Parte da minha pequena biblioteca é
dedicada aos escritores locais, e quando digo ‘locais’ isto inclui os de outras
cidades ou estados, desde que sejam meus amigos, irmãos, netos, etc. Esses
escritores estão próximos demais para que eu os imagine como super-heróis ou de
uma inteligência inalcançável. São, também, humanos demais, eu os vejo de
tempos em tempos, e isso os torna reais demais para que eu os imagine como
sobrenaturais, dotados de poderes divinos ou donos de uma cultura só acessível
aos deuses do olimpo.
Escritores assim costumam ser
relegados a um segundo plano quando pensamos em adquiri um bom livro para ler
ou até mesmo para deixar sobre a mesa da sala como propaganda de nossa cultura
inexistente. O imaginário popular parece considerar mais importante o que foi
escrito na Alemanha, Inglaterra, Estados Unidos, Rússia ou em algum estado
brasileiro onde os famosos publicaram suas obras e a indústria fez o papel de
as divulgar e distribuir. Esse processo industrial é parecido com o que nos faz
comprar Bombril, Brahma, vinho do porto. As grandes editoras lançam e
comercializam poucos autores para faturar muito, é o mesmo processo dos
supermercados onde um pouco mais de uma dezena de conglomerados controlam o comércio
de quase todos os produtos, e nós na maioria da vezes, os preferimos aos dos micro
produtores locais.
É certo que às vezes, nós mesmos, os
escritores, decepcionamos o nosso público. Esquecemos que eles não têm nenhuma
obrigação de saber que o que estamos produzindo é diferente daquilo que eles
imaginam que vamos escrever, e eles não tem nenhuma obrigação de saber que nós
temos a liberdade de escrever sobre o que estamos pensando. Essa liberdade de
produzir um texto é para os deuses da literatura que estão escondidos atrás das
mídias, não para as pessoas reais que encontramos nas ruas e que nos
cumprimentam com um bom dia. Para eles temos que ser como Vinícius que bebia
cerveja no Bar Veloso, em Ipanema, no Rio de Janeiro, quando escreveu Garota de Ipanema vendo Helô Pinheiro
passar pela rua em direção à praia.
Todos que conheciam Vinícius
compravam seus livros porque sabiam que ele iria escrever poesias falando de
amor. As suas poesias e as suas crônicas estavam estampadas nos jornais. O que
publicam as mídias hoje? Fake News,
sensacionalismo, publicidade enganosa, notícias comerciais, matérias pagas,
jogos de azar e, de vez em quando, literatura! “Ah, mas eu vejo muita
literatura!” Sim, de autores estrangeiros ou nacionais vinculados a empresas de
marketing.
Escrevi esse texto porque estou
revoltado ou por que bebi muita cerveja? Às vezes quando tomo umas a mais os
pensamentos voam direto para o futuro ou para o passado ou ambos ao mesmo tempo
e eu fico sem controle. Me apaixono e desapaixono em uma fração de segundos.

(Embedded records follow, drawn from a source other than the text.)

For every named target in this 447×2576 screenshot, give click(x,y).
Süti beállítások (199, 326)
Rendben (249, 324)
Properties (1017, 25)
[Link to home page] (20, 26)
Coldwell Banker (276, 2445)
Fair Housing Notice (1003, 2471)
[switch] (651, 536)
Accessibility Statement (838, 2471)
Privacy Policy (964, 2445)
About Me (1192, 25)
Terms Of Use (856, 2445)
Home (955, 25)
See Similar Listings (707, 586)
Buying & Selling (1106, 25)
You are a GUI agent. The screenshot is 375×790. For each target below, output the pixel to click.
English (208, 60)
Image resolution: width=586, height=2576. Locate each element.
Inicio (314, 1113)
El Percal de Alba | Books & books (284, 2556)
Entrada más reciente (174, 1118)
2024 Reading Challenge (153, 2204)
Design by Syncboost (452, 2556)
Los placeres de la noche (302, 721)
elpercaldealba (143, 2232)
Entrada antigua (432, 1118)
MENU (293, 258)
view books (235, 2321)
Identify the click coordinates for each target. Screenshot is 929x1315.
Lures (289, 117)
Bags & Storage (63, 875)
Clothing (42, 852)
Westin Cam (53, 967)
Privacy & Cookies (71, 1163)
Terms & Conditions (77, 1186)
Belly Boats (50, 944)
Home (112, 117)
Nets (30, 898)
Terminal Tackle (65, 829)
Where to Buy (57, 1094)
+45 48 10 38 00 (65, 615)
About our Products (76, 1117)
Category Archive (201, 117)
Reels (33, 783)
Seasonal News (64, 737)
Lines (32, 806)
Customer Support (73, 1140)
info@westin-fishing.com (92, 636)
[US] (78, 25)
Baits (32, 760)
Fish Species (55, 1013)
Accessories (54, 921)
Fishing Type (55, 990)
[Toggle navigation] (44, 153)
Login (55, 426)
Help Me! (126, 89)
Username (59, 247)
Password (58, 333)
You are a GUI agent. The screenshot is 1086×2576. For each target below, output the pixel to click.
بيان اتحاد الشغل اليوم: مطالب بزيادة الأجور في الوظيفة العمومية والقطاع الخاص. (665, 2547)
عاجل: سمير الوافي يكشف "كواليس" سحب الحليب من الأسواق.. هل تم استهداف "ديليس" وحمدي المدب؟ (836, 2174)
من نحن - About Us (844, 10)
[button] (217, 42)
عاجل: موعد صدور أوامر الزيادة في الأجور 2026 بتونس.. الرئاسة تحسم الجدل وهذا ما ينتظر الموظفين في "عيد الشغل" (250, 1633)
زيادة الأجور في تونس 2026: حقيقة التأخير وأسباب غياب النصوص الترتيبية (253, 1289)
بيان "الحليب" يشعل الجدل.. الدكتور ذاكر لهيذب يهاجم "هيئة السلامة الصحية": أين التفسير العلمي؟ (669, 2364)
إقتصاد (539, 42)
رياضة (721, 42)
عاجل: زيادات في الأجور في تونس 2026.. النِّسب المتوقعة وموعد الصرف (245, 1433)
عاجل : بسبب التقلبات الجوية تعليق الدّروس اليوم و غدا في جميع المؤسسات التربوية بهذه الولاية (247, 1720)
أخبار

Penso na vida e na morte e nos autores locais que se esforçam inutilmente por
vender suas obras e, por fim, faço planos de passar as férias de inverno na
praia com as minhas reticências.
Aproveito a deixa do autor deste
texto, que sou eu mesmo, para fazer a minha autocrítica. Mesmo tendo lido com
frequência os autores locais, que são meus amigos, quando faço referência a
algum autor em meus textos, tenho dado preferência aos ‘estrangeiros’. Mas,
agora, não tenho outra opção que não seja confessar: Dourados tem grandes
escritores. A começar pelo Nicanor Coelho, que pessoalmente eu não gostava, mas
‘Vida Cachoeirinha’ é uma obra a ser
lida! As poesias da Heleninha de Oliveira, da Odila Lange e do Marcos Coelho,
só para citar alguns, não podem passar em branco. Em junho tem a quinta FELIT-
Feira da Literatura de Dourados e umas dezenas de autores locais estarão por lá
para provar que nossa literatura é tão ou mais agradável que os produtos
industrializados pelas grandes editoras.
Eu fico feliz que o computador tem um
ícone que salva o que já se escreveu, assim eu posso deixar para continuar o
texto amanhã. Agora estou tomado por muitas reticências, meus pensamentos estão
em Bombinhas e eu vou abrir mais uma cerveja.